Let’s face it, coaching remains quite mis-understood in many organisations. Managers think they are coaching but at best they are advising and mentoring, very often with a question mark at the end of their advice, for example that classic question, “have you thought about doing such and such?”

With that mis-understanding comes fear and resistance of coaching, here we share the five key resistors to coaching in organisations and how our programmes overcome them:

  1. Managers are saying “I really don’t have time to coach”, very often thinking about the executive coaching type format that enjoy one, maybe two hour long conversations. And they’re right, we quite agree that as a busy leader if you can’t have impactful coaching conversations in less than ten minutes, you haven’t got time to coach!
  2. The next resistor might be, “that’s all very well but even so, I still don’t have time to coach along with all the performance conversations, initiatives and meetings I need to have”. And they’re right again, we like to steer busy leaders towards thinking about being more coach-like, not as an add on but an instead of in terms of their leadership approach. Tweaking and transforming their current approach from less telling and advising, to being more curious. Allowing the insight, learning and growth mindset to come from the other person.

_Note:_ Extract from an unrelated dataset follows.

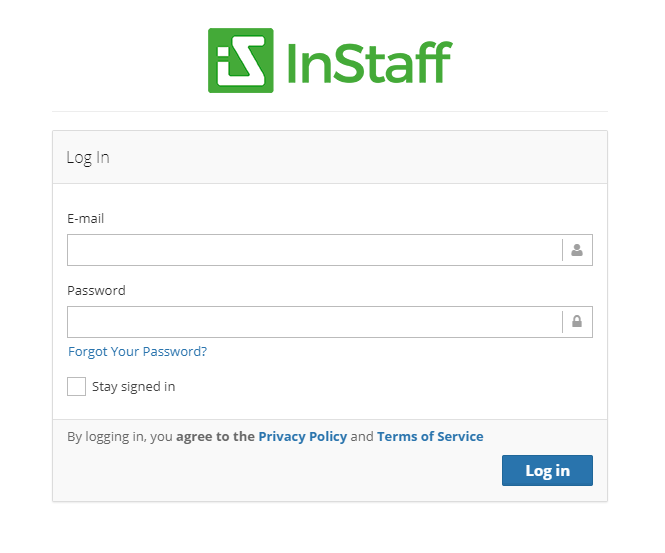Click the word "and" between policy links

click(362, 436)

  3. Following this, resistor number three might be the statement, “frankly I don’t want to be a coach, it’s a little bit weird and I’ve had a negative experience in the past with a so called ‘executive coach'”. And we would agree, there are enough coaches out there, you don’t want to be just another coach, what you do want to be is your authentic self and just more coach-like in the way you lead and the conversations you have on a daily basis. There is a difference.
  4. Resistor number four is the mis-understanding or mis-interpretation of not knowing exactly what coaching is. Managers and leaders avoid it because we don’t understand what it is or how to do it properly. Very often the feedback in our programmes in terms of what has been most useful for people is a clear understanding of what coaching actually is. And here is how we would define it as a fundamental shift in behaviour – ‘Stay curious for longer, rush to action and advice more slowly’. It’s not about never tell or advise people what to do, but find the right balance. Start with the other person when possible in terms of uncovering those valuable learning opportunities and ability for people to self develop their own capability. Science has proven people don’t learn by being told what to do, they learn by reflecting on what just happened.

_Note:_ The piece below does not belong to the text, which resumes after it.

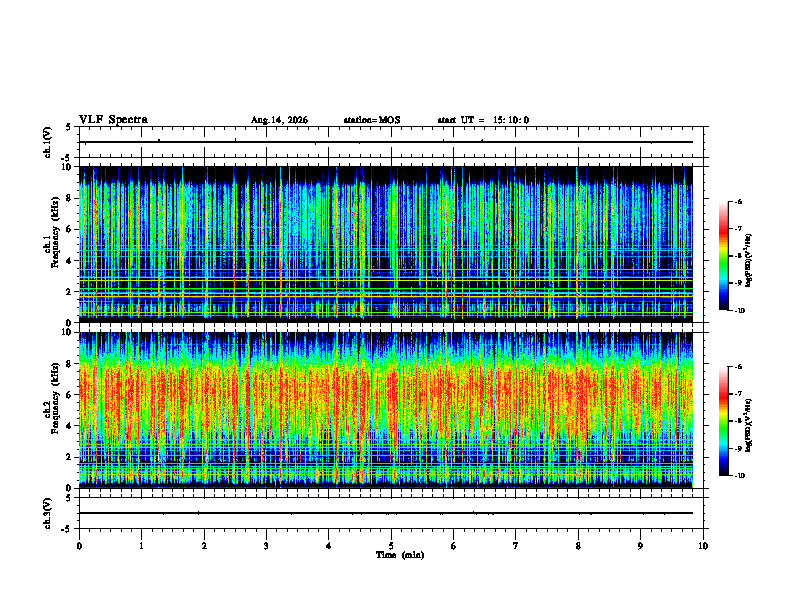This screenshot has width=792, height=612.
Task: Click the 5 minute tick on time axis
Action: click(x=391, y=546)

  5. Last but not least, resistor number five is the usual question that drives anyone to do anything, the ‘what’s in it for me?’ question. Well, as a busy leader when you show up being more coach-like (instead of a rampant advice monster) you get to work less hard and have more impact. You’re no longer getting involved and busying yourself with the challenges and issues your team face, but you are being proactively supportive in helping them to realise solutions and actions to move forward with positive impact.

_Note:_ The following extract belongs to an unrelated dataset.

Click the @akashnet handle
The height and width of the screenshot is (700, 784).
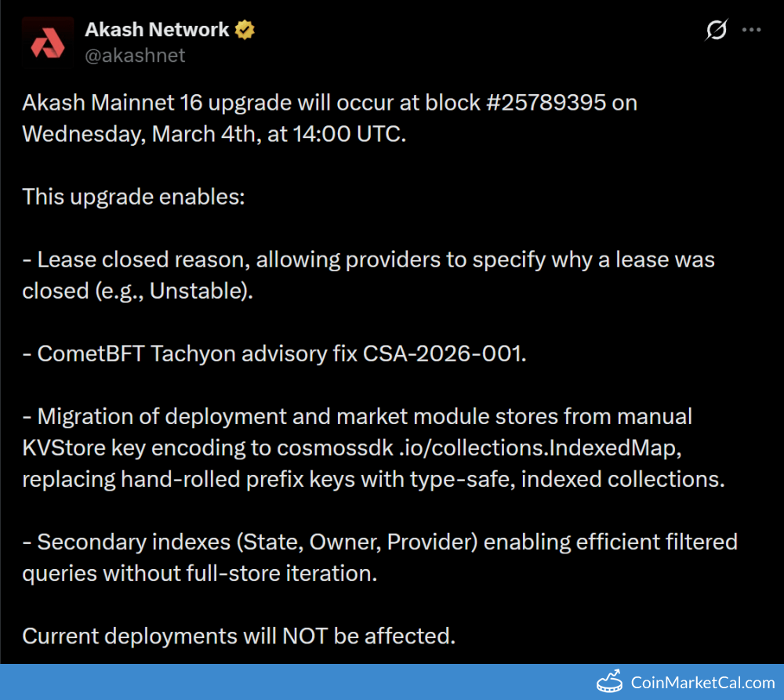[135, 56]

Our programmes give busy leaders the tools to overcome these five resistors. We teach 10 minute coaching that sticks, helping drive behaviour and culture change towards a growth mindset. We give busy managers the tools to be more coach-like rather than be executive coaches. We give them the tools to build three fundamental habits at work, ‘be lazy’ (stop jumping in to rescue), ‘be curious’ (instead of telling and advising the whole time) and ‘be often’ (a regular drip feed beats the occasional flash flood when it comes to growing the capability and strength of our teams).